Les coupes sont vides, le vieux plâtre nous tombe sur la tête, et voilà qu'un
vagabond ose prendre leur dernier argent, sans la bénédiction du recteur! Et cela
pendant l’office même! »
Je pus à
peine attendre la fin de la vigile, mais je n'eus même pas le temps d'ouvrir la
bouche, car cette vieille femme s'approcha de moi avec un paquet dans les
mains.
«Ici,
dit-elle, vous servez dans l'église de la Dormition de la Mère de Dieu...
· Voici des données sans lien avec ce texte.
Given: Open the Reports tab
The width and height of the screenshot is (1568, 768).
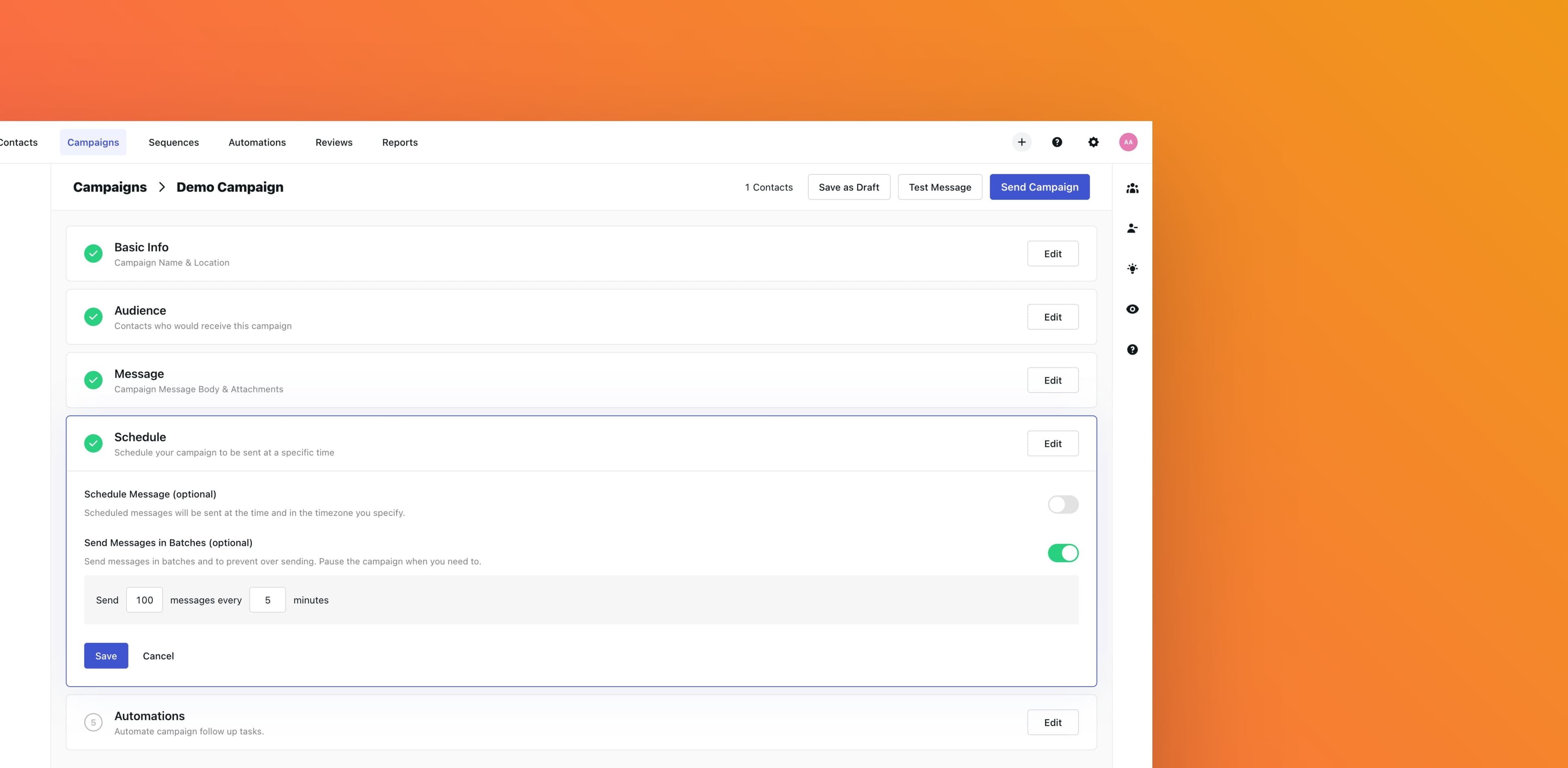Looking at the screenshot, I should point(399,142).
Acceptez cela de nous, les Moscovites, pour la gloire de la Toute Pure» (Matouchka
avait vécu de nombreuses années dans la capitale).
"J'ai
soulevé un coin de l'emballage et j'ai aperçu des vêtements de brocart bleu dont
je n'aurais même pas pu rêver alors.
«Non,
répondis-je, je ne les accepterai pas. Qu'est-ce que vous avez organisé pour
moi au service ici? Ou les prêtres ne vous bénissent-ils pas pour recueillir
des dons pour des églises à Moscou?
"Elle
s'inclina et partit, laissant le paquet sur la table de pannikhide.
"Le
jour suivant, lors de notre fête patronale, un repas fut mis en place dans la
cour après la Liturgie, repas auquel nous avons invité nos hôtes. J'étais assis
avec notre clergé à un bout de la table, et elle était à l'autre bout. Je la
regardais involontairement: elle avait un visage ascétique caractéristique, pâle
avec une teinte olivâtre et des yeux extraordinaires. Ce n'est que beaucoup
plus tard que je me suis rendu compte, que c'est à ça que ressemble l’absence
de passion..
"Matouchka
ne m'a pas prêté attention, et comme il m'a semblé au début qu'elle parlait à
voix basse à ses voisins à propos de visiter certaines paroisses, et les
caractéristiques des pasteurs qui y servaientent, par exemple:" Le
batiouchka là est très bon, seulement pour une raison quelconque, il fait tel
ou tel péché, chose qu'il ne devrait pas faire... » C'était juste une chose
après l'autre avec elle, et maintenant elle jugeait même publiquement le clergé...
"Puis,
soudainement, je me suis aussi fait toucher - elle a aussi dévoilé mes péchés
cachés! Eh bien, oui, je l'ai fait hier, et c'est moi, oh, et ça aussi!
"Après
le repas, je suis allé à Matouchka en disant:" Pardonne-moi, je vois que tu
n'es pas une personne simple... " Je l'ai invitée dans ma cellule, et nous
avons eu une conversation directe et peu flatteuse.
"Il
s'est avéré que Matouchka savait tout de moi - même plus que je ne savais sur
moi-même. Entre autres choses, elle m’a demandé: «Batiouchka, pourquoi tes
mains sont-elles si rouges? »
"'Si
rouges?' me demandai-je. Ce sont des mains ordinaires, comme elles l'ont
toujours été.
"Non,
non, elles sont rouges. Bien sûr, pas comme un starosta qui volait des choses
de l'église... Ses bras brûlaient jusqu'aux coudes, mais les vôtres sont juste
un peu rouges. Peut-être que vous avez des problèmes avec vos registres, ou que
vous avez dépensé de l'argent inutile pour vous-même?
"Bien
sûr, j'ai des péchés. Je n'ai pas simplement décoré l'église, mais j'ai utilisé
des fonds de l'église pour des nécessités personnelles, pour l'ameublement,
pour le confort de la chair...
"Fondamentalement,
ce ne sont pas seulement mes mains qui devraient être rouges.
"Matouchka
m'a toujours parlé de la façon dont cette église a été ouverte par ordre de la Mère
de Dieu elle-même dans les années 1960, pendant les persécutions de
Khrouchtchev. Elle lui est apparue dans un rêve et a dit: «Il y a une ville,
Komsomolsk-sur-Amour. Tu devrais y ouvrir une église en l'honneur de ma Dormition.
"Quand
Matouchka s'est réveillée et a regardé la carte, elle a hoqueté: c’était à presque
10.000 kilomètres de Moscou! Elle commença à douter, était-ce une sorte
d’illusion spirtituelle? Peu de temps après, elle est devenue paralysée et la
Mère de Dieu est apparu deux fois de plus, répétant: «Va!» Et quand elle décida
d’y aller, elle s’est remise sur pieds.